:: EXERCISE TEXT
FEATURE4 THOUGHTFUL BACKGROUND
Regarded as brilliant and charismatic Mullah Abdul Ghani Baradar was the second most powerful figure in the Afghanistan Taleban.
The military commander who is said to have developed the Taleban tactic of planting “flowers” – improvised explosive devices (IEDs) – along roadsides has been described by terrorism experts as even more cunning and dangerous than Taleban supreme leader (his old friend) Mullah Omar.
Mullah Badar has been credited for rebuilding the Taleban into an effective fighting force and has been running the group’s daily affairs for many years, since Mullah Omar was forced to take a less active role in the organisation due to his failing health.
Besides heading up Taleban military operations and running its budgets, he also ran the group’s leadership council, known as the Quetta Shura, named because its leaders have been thought to be hiding near Quetta, the capital of Pakistan’s western province of Baluchistan. A photograph of him has yet to surface.
::::
:: RAW DATA
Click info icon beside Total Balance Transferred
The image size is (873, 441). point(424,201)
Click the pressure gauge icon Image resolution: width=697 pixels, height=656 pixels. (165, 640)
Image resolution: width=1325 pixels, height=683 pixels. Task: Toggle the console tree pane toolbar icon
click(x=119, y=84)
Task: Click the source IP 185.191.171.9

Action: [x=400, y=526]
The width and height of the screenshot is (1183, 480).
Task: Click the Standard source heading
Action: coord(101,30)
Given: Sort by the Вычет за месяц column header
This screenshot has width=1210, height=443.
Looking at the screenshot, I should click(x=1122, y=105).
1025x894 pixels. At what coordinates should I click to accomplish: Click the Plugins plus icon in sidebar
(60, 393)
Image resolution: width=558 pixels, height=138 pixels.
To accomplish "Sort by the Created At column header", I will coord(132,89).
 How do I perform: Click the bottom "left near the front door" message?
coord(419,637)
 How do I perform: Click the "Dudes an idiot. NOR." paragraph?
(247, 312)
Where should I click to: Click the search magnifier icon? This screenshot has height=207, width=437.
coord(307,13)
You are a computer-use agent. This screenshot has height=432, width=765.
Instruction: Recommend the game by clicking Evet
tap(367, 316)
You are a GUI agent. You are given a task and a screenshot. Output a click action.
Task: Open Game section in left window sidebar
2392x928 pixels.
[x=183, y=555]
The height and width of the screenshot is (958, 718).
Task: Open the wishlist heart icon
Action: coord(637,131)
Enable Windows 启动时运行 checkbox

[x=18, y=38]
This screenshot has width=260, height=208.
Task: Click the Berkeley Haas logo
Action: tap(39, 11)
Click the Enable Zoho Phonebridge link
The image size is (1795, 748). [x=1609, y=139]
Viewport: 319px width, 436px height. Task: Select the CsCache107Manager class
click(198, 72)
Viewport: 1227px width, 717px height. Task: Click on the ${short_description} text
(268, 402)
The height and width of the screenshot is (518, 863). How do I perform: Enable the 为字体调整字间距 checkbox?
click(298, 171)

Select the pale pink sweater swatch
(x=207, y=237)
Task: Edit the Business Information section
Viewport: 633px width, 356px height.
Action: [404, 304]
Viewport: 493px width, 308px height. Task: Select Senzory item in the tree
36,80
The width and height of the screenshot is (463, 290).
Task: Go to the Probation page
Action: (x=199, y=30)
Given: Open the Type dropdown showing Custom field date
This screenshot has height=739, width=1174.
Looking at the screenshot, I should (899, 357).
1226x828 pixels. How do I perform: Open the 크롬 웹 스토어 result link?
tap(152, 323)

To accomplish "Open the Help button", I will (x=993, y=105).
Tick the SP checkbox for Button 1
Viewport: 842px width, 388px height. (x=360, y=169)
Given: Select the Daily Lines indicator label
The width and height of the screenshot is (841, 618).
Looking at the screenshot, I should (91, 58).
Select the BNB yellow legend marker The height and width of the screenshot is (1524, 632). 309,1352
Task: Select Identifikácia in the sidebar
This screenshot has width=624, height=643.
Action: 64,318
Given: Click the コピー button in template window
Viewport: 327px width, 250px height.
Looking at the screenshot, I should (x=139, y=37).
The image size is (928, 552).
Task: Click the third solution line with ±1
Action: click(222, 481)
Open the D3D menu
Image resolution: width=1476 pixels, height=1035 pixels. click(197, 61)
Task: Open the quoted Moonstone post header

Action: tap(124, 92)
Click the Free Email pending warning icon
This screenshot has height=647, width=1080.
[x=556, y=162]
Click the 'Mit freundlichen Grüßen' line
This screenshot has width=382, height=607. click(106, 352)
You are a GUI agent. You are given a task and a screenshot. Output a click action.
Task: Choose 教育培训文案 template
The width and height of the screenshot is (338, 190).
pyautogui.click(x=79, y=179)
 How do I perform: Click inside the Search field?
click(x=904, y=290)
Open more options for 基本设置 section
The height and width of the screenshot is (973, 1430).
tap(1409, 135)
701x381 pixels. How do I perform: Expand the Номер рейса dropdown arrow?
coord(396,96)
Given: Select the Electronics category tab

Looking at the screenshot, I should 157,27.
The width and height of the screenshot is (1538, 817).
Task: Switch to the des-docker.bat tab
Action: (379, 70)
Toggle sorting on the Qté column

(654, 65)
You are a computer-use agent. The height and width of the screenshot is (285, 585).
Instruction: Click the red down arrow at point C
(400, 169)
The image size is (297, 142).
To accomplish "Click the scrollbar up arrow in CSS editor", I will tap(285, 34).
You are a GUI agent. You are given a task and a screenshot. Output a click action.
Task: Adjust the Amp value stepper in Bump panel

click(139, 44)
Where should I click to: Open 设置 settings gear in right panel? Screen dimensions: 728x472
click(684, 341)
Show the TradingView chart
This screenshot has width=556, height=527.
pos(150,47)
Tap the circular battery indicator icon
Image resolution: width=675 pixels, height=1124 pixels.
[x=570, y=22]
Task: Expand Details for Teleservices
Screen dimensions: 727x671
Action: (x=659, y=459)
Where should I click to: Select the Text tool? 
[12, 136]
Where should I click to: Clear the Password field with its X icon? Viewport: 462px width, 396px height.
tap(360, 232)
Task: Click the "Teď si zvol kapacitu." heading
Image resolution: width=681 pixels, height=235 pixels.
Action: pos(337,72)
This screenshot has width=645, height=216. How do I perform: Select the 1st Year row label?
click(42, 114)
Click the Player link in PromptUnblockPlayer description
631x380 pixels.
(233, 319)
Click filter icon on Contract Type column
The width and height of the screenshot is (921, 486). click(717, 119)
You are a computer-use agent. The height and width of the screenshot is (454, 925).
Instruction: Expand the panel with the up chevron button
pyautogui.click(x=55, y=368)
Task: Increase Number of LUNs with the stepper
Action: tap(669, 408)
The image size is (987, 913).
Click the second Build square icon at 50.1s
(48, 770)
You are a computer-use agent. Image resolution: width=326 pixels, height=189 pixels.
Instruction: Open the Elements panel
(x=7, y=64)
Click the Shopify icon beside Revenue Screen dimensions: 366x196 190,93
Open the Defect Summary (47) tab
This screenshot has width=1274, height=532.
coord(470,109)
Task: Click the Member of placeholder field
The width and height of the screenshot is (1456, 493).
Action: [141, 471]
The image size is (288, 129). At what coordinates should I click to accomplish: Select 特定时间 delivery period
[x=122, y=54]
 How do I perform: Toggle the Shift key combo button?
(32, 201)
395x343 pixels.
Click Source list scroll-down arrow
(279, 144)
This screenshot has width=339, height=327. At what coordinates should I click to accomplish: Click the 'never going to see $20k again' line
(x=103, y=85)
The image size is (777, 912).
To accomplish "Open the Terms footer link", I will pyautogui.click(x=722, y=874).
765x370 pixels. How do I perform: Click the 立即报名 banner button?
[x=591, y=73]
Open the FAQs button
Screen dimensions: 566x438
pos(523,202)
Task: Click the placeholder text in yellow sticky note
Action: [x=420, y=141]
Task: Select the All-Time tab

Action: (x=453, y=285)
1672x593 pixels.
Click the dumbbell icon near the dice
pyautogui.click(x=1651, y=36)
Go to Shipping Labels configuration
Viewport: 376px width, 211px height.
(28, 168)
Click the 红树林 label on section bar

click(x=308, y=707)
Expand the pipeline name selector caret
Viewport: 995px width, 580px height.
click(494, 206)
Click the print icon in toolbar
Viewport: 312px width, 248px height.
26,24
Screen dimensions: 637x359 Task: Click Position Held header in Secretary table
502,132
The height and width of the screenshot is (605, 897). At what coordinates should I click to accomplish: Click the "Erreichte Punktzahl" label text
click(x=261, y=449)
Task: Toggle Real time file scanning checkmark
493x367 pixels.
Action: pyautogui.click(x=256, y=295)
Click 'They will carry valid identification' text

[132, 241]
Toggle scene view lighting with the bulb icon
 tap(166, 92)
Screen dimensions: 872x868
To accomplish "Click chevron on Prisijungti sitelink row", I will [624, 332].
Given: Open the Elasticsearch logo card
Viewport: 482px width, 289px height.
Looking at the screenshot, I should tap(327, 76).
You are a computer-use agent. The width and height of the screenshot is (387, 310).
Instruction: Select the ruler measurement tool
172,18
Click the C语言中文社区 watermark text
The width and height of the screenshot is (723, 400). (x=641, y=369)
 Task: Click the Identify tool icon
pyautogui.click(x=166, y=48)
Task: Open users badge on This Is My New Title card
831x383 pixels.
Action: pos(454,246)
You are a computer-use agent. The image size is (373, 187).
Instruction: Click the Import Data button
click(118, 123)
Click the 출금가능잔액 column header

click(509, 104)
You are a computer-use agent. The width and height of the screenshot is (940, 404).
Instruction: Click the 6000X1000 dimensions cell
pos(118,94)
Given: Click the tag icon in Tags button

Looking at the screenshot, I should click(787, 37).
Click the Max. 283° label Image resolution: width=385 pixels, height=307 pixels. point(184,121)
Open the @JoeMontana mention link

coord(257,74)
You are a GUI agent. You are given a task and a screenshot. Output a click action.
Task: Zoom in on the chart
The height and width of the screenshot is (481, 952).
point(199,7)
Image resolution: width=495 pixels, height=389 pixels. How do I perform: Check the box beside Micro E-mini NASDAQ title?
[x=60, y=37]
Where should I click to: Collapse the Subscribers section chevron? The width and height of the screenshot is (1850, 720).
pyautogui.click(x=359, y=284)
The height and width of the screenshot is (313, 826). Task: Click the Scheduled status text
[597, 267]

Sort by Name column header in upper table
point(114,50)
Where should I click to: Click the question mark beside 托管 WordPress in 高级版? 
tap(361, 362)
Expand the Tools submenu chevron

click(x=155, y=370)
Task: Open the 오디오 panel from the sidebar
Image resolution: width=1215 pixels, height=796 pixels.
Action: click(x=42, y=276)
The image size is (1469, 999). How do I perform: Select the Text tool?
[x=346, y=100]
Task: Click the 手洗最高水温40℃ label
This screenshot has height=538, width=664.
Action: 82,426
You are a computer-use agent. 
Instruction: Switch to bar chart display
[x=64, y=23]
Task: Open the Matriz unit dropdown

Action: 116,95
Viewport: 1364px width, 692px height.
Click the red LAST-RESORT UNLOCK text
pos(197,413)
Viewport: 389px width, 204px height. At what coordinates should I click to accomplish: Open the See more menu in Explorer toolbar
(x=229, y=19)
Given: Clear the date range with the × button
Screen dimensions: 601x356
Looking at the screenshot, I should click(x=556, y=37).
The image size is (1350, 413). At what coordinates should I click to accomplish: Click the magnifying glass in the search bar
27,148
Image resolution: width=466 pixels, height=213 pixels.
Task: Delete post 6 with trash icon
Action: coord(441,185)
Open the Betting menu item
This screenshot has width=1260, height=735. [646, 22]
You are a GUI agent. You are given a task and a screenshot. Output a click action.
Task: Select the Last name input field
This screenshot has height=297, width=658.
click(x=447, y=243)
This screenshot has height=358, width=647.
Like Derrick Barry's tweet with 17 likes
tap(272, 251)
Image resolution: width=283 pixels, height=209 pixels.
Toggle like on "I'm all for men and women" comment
::::
* [EXERCISE SET]
1. From the Baradar profile, set down word for word the stretch from "FEATURE4 THOUGHTFUL BACKGROUND" through "the Afghanistan Taleban.".
2. Answer these questions from the Baradar profile:
(a) What roadside tactic is he said to have developed?
(b) Why was Mullah Omar forced to take a less active role in the organization?
(c) What is the leadership council that he ran known as?
3. For each statement, say whether it agrees with the Baradar profile, and quote the words that decide it:
(a) A photograph of him has been made public.
(b) He was in charge of the Taleban's budgets.
(c) Quetta is the capital of Pakistan's western province of Baluchistan.
The rows have no role in any of these tasks.

* [EXERCISE RESULTS]
1.
FEATURE4 THOUGHTFUL BACKGROUND
Regarded as brilliant and charismatic Mullah Abdul Ghani Baradar was the second most powerful figure in the Afghanistan Taleban.

2.
(a) Planting "flowers," meaning improvised explosive devices (IEDs), along roadsides.
(b) His failing health.
(c) The Quetta Shura.

3.
(a) No: "A photograph of him has yet to surface."
(b) Yes: "Besides heading up Taleban military operations and running its budgets"
(c) Yes: "Quetta, the capital of Pakistan’s western province of Baluchistan"